Marie-Claire Nnana, l’inamovible directrice générale de la Sopecam, l’éditeur du quotidien national Cameroon Tribune, vient d’échapper de justesse à un limogeage qui semblait pourtant scellé. En cause : un dossier explosif sur le conflit entre la Fecafoot de Samuel Eto’o et le ministère des Sports, qui a suscité l’ire de Ferdinand Ngoh Ngoh, le tout-puissant secrétaire général de la présidence. Mais c’était sans compter sur le soutien de poids de la Première Dame Chantal Biya, qui serait intervenue en personne pour sauver la tête de sa protégée. Une affaire qui illustre avec éclat les luttes de clans qui agitent les allées du pouvoir au Cameroun.
L’article de trop pour Nnana ?
Tout est parti de l’édition du 31 mai de Cameroon Tribune. Ce jour-là, le quotidien gouvernemental publie un dossier complet sur la guerre ouverte qui oppose Samuel Eto’o, président de la Fédération Camerounaise de Football, à Narcisse Mouelle Kombi, le ministre des Sports. Un conflit à rebondissements qui passionne les Camerounais, et sur lequel Paul Biya lui-même a dû trancher à plusieurs reprises.
En rappelant dans ses colonnes les interventions musclées du chef de l’État dans ce dossier, Cameroon Tribune pensait sans doute bien faire. C’était pourtant l’article de trop pour Ferdinand Ngoh Ngoh, qui a aussitôt réclamé la tête de Marie-Claire Nnana, à la tête du journal depuis 2002, pour “fautes lourdes”. Une session extraordinaire du conseil d’administration de la Sopecam est convoquée, et les noms des successeurs potentiels commencent à fuiter. La patronne de Cameroon Tribune semble condamnée.
La Première Dame monte au créneau
C’est alors que Marie-Claire Nnana joue son va-tout. Dans une lettre adressée directement à Paul Biya, que s’est procurée 237online.com, elle prend la plume pour défendre bec et ongles son dossier.
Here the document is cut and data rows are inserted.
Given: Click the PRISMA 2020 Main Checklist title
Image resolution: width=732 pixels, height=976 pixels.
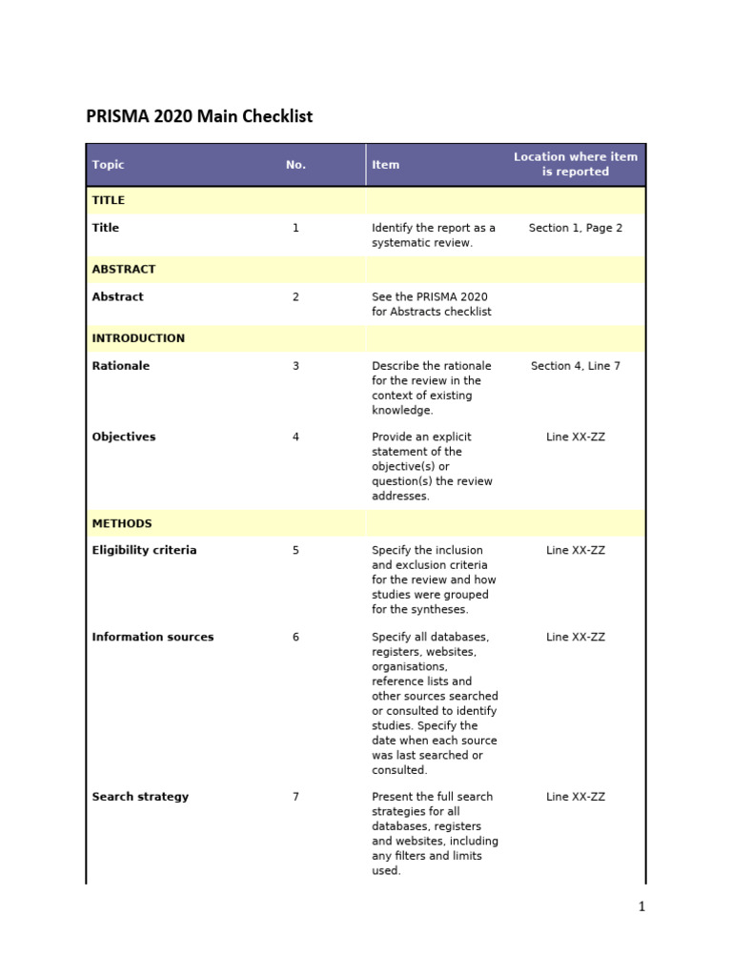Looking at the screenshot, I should pos(199,116).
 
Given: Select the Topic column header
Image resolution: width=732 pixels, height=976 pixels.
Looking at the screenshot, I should pos(108,165).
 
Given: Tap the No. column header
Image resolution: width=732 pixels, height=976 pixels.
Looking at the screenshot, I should pos(295,165).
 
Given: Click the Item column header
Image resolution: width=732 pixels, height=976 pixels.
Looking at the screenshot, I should pos(385,165).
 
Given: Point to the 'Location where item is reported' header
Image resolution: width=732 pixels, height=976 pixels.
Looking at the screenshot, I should pos(575,164).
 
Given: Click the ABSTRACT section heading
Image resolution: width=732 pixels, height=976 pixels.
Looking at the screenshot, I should pos(124,270).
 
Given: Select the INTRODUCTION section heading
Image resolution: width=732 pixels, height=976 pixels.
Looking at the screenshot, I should pos(138,338).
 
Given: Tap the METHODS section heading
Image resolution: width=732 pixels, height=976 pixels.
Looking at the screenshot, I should pos(122,523).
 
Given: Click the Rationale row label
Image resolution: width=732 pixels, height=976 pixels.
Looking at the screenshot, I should pos(120,366).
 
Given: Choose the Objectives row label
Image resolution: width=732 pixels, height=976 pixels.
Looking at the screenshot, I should pos(123,437).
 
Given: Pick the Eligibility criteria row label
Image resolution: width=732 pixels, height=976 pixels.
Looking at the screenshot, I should pos(144,551).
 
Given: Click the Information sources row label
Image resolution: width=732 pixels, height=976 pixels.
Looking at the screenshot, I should pos(152,638).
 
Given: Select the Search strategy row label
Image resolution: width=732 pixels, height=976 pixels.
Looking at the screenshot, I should pos(140,797).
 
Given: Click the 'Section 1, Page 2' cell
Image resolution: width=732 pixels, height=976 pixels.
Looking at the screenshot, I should pos(575,229).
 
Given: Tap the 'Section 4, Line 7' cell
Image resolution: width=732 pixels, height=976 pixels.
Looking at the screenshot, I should pos(575,366).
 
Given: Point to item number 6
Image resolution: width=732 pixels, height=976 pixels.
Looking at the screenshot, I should pos(295,638).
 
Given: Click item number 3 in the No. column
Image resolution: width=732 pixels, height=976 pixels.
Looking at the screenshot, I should pos(295,366).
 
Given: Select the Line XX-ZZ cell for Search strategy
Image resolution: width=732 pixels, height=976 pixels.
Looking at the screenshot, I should pos(575,797).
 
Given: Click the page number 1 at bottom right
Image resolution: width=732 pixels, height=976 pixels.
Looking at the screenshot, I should pos(641,906).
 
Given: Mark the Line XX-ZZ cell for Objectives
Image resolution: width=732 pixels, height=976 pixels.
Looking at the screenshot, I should pos(575,437).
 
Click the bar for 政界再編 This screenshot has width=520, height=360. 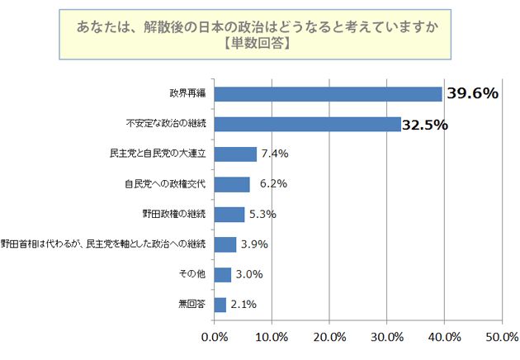click(328, 93)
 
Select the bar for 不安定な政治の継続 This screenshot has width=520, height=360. click(307, 124)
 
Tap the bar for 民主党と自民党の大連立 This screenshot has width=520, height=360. click(235, 154)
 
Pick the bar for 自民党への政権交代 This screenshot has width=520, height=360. click(232, 184)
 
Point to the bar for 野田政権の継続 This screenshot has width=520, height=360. click(229, 214)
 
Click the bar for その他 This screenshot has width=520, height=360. click(223, 274)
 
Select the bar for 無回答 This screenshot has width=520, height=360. click(220, 305)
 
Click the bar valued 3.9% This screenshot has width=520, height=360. click(225, 244)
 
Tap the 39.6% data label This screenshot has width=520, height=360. click(472, 93)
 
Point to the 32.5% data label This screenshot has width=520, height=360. click(425, 125)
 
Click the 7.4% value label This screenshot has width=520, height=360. click(273, 154)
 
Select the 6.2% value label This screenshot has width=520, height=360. click(272, 184)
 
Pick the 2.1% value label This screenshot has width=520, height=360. click(243, 305)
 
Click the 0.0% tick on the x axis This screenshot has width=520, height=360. click(215, 336)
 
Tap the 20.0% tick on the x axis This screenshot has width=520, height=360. click(329, 336)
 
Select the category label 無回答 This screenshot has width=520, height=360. click(191, 305)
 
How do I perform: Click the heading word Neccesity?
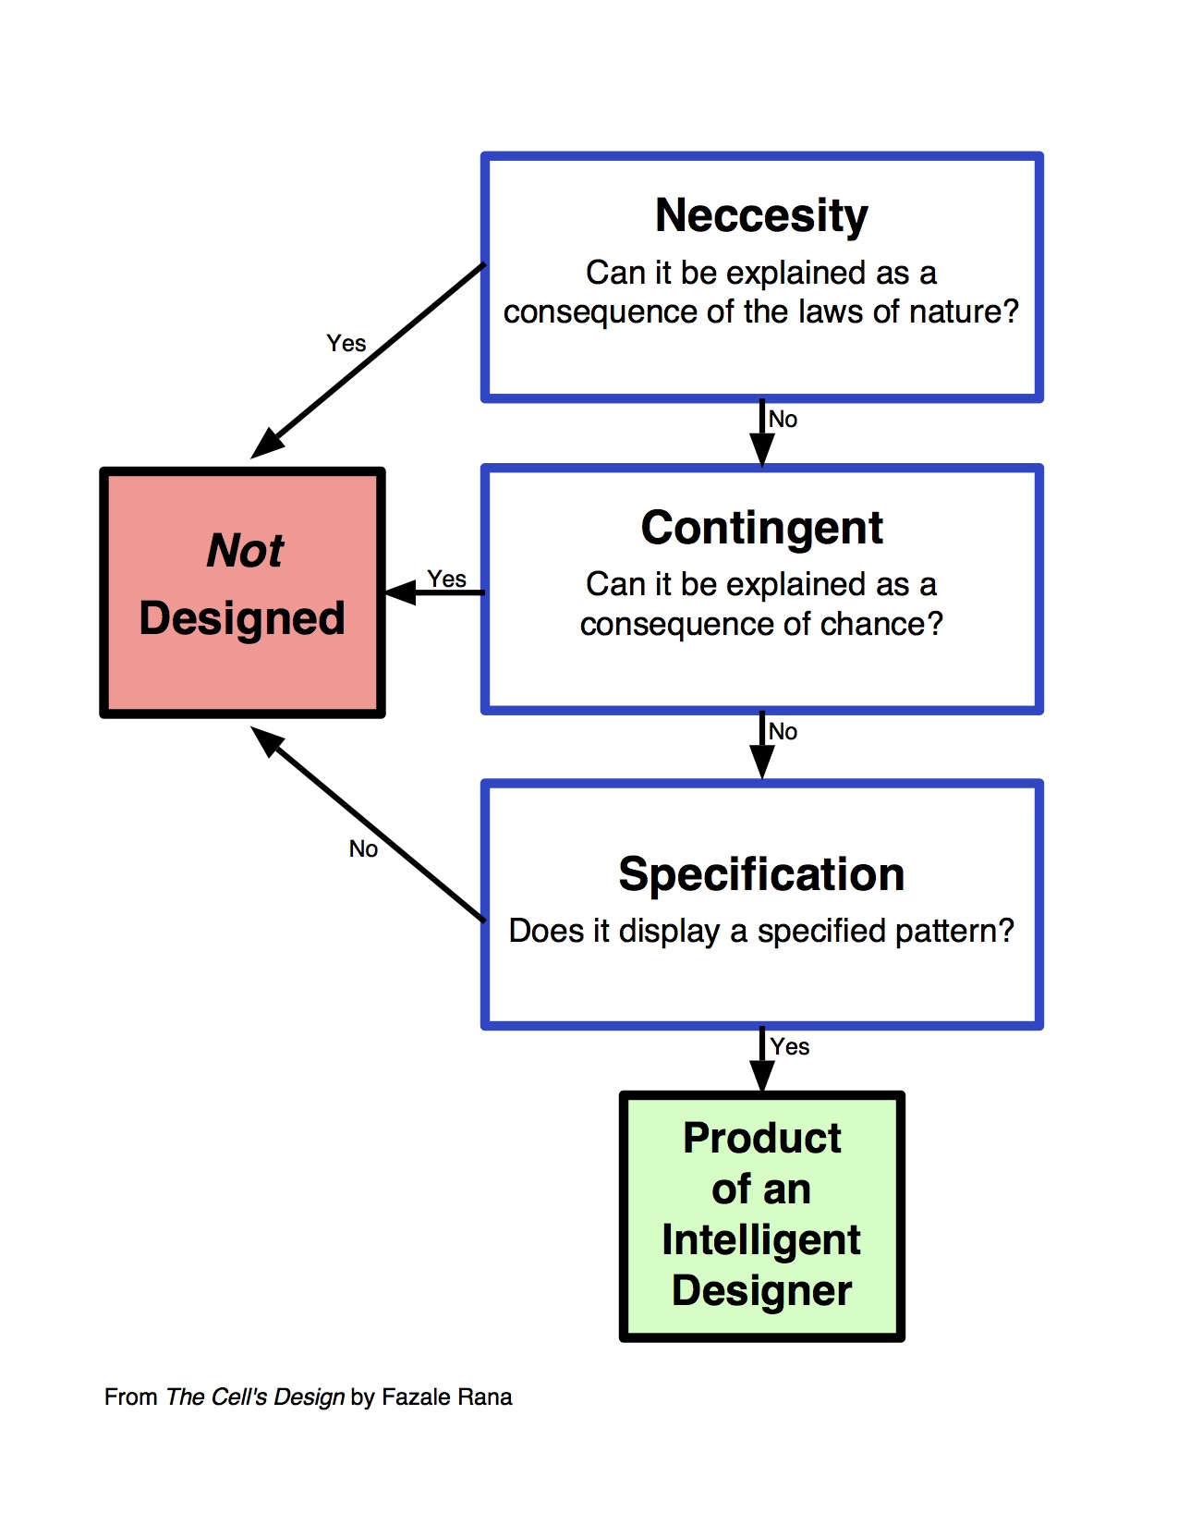coord(761,216)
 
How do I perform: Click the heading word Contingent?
coord(761,529)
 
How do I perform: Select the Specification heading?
coord(761,874)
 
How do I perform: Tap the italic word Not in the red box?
coord(245,551)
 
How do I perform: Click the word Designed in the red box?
coord(242,618)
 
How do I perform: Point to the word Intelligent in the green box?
coord(761,1240)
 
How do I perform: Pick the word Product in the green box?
coord(761,1139)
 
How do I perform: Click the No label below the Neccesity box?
coord(783,420)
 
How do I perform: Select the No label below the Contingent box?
coord(783,732)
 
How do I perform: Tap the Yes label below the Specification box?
coord(790,1047)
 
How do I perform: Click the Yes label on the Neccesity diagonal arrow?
coord(346,344)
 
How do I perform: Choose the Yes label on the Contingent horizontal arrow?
coord(447,580)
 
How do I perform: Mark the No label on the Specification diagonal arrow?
coord(363,849)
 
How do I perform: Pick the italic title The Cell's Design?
coord(255,1397)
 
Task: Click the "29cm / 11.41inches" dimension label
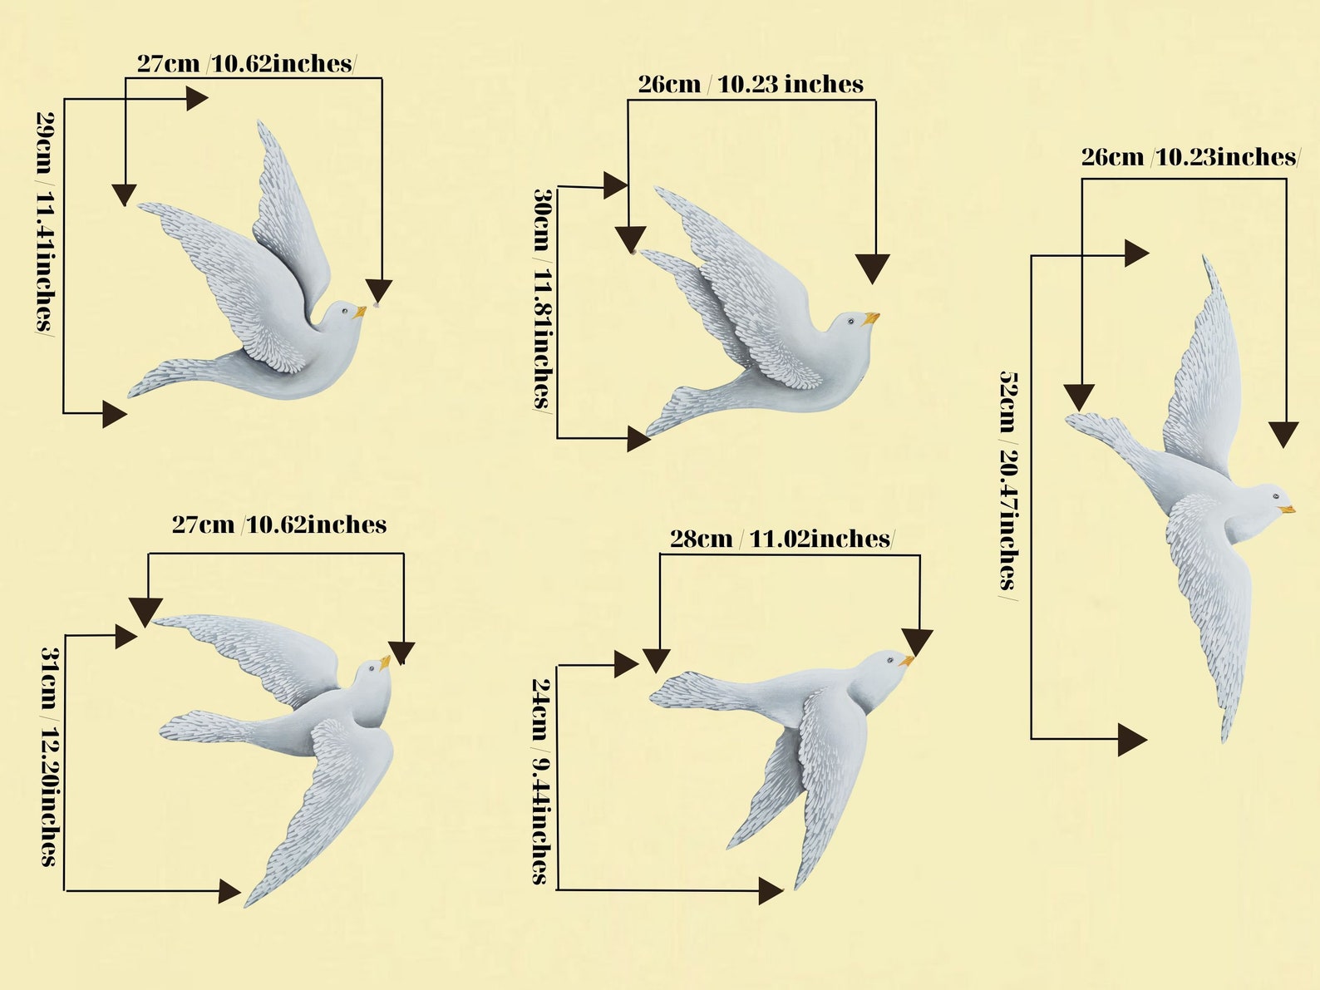(x=45, y=223)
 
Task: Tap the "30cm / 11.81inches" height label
(x=543, y=299)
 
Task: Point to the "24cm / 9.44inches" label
(x=541, y=781)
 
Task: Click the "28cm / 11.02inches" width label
(x=782, y=539)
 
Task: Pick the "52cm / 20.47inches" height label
(x=1008, y=485)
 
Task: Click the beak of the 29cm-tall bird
(x=360, y=312)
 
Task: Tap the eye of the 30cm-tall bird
(x=851, y=322)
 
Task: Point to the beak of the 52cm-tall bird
(x=1287, y=510)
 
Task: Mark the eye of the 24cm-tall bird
(x=890, y=661)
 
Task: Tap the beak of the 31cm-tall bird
(x=384, y=662)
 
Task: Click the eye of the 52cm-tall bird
(x=1276, y=496)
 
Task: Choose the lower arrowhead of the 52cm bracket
(x=1132, y=739)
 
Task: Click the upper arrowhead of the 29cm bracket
(x=197, y=98)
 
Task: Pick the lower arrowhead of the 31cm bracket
(x=229, y=891)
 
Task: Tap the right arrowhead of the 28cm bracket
(x=918, y=643)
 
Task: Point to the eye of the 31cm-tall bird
(x=372, y=667)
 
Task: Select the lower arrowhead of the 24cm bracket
(x=771, y=890)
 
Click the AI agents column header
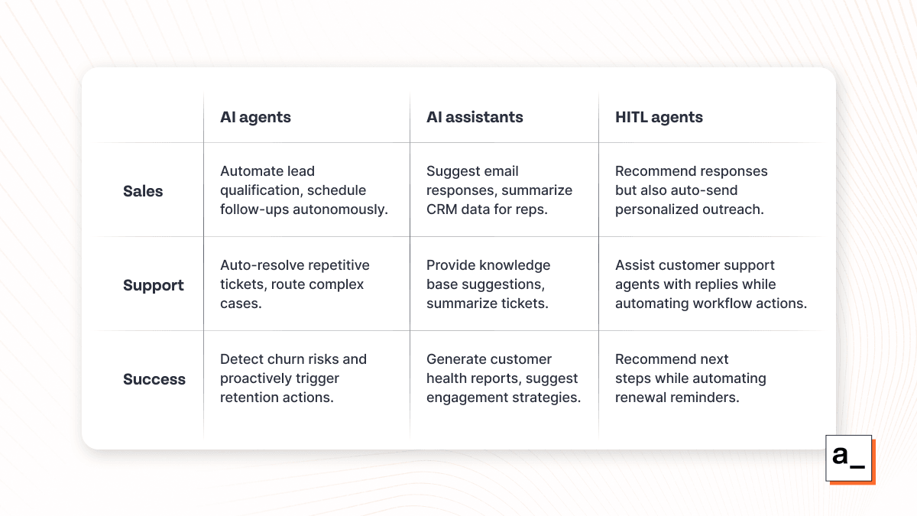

La publication des articles visait à “mettre en exergue et valoriser [la] haute implication personnelle [du président] pour une bonne marche des affaires de la nation”, plaide-t-elle. Et d’enfoncer le clou : les Camerounais ont “applaudi” la démarche présidentielle, l’“encourageant à poursuivre cette politique d’assainissement et de fermeté dans tous les domaines”.
Un argumentaire bien rodé, qui semble avoir fait mouche au sommet de l’État. Car selon nos informations, c’est Chantal Biya elle-même, considérée comme la principale protectrice de Marie-Claire Nnana, qui serait intervenue en personne auprès de son époux pour bloquer le limogeage. Résultat : le conseil d’administration de la Sopecam qui devait acter le départ de la patronne de Cameroon Tribune a été reporté sine die sur instruction expresse de Paul Biya. Un camouflet pour Ferdinand Ngoh Ngoh.
Cameroon Tribune, un nouveau front dans la guerre des clans ?
Au-delà du cas Nnana, cette affaire est révélatrice des luttes d’influence qui se jouent en coulisses au palais d’Etoudi. Car derrière la patronne de Cameroon Tribune, c’est tout un réseau qui a été mobilisé pour contrer l’offensive de Ferdinand Ngoh Ngoh. De Samuel Mvondo Ayolo, le directeur du cabinet civil et soutien indéfectible de Marie-Claire Nnana, à feu Martin Belinga Eboutou, l’ancien homme fort du palais dont elle était proche, la directrice de la Sopecam peut compter sur des alliés de poids dans son bras de fer avec le secrétaire général de la présidence.
Une guerre des clans qui semble trouver un nouveau champ de bataille au sein même des médias d’État. Selon une source proche du palais citée par 237online.com, le dossier Nnana illustrerait ainsi la lutte d’influence opposant Ferdinand Ngoh Ngoh à Samuel Mvondo Ayolo, qui se disputent le contrôle de la CRTV et de Cameroon Tribune. Un bras de fer à distance dont Marie-Claire Nnana aurait bien failli être la victime collatérale.
Reste à savoir si la protection de Chantal Biya suffira, à terme, à mettre la patronne de Cameroon Tribune à l’abri des foudres de Ferdinand Ngoh Ngoh. Une chose est sûre : en jetant ainsi la lumière sur la guerre des clans qui fait rage au sommet de l’État, l’affaire Nnana prouve une fois de plus que dans le landerneau politique camerounais, l’information est une arme comme une autre. À manier avec précaution.